As for Zotac and EVGA, there’s nothing bad about either of them but there’s also nothing great. EVGA’s card is about average for a blower, while Zotac’s card seems to be suffering from its size. It’s a relatively tiny card with a relatively tiny cooler, and this has it working harder to hit its temperature targets.
Finally we have noise testing with OCCT. Our “reference” GTX 660 Ti actually fares a bit worse than the GTX 670, which is unfortunate. So much of this test comes down to the cooler though that it’s almost impossible to predict how other cards will perform. At least it’s no worse than the 7870.
Meanwhile the Gigabyte GTX 660 Ti OC continues to impress. 43.7dB not only means that it didn’t get any louder switching from Metro to OCCT, but it has now bested the GTX 560 Ti thanks to the 560’s lack of power throttling technology. Make no mistake, 43.7dB for this kind of performance is very, very impressive.
As for EVGA and Zotac, it’s also a rehash of Metro. EVGA’s blower is actually over 1dB quieter than Zotac’s cooler, which is an unfortunate outcome for an open air cooler.
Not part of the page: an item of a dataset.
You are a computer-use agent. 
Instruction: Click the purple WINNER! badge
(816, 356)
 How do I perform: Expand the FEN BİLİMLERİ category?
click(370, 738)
Wrapping things up, even without a true reference sample from NVIDIA it’s clear that the GTX 660 Ti has a lot of potential when it comes to power/temp/noise. Compared to other cards it’s roughly equivalent in power consumption and noise to the 7870, which for NVIDIA is an important distinction since it’s also notably faster than the 7870, so NVIDIA is on a better place on the power/performance curve. This goes for not only the 7870, but especially the 7950, where the GTX 660 Ti continues the tradition the GTX 670 already set, which will see the GTX 660 Ti being cooler, quieter, and less power hungry than AMD’s entry-level Tahiti part.
But it must be pointed out that the lack of a reference design for the GTX 660 Ti means buyers are also facing a lot of variability. Power consumption should be consistent between cards – which is to say a hair less than the GTX 670 – but temperature and especially noise will vary on a card by card basis. Potential buyers would best be served by checking out reviews ahead of time to separate the duds from the gems.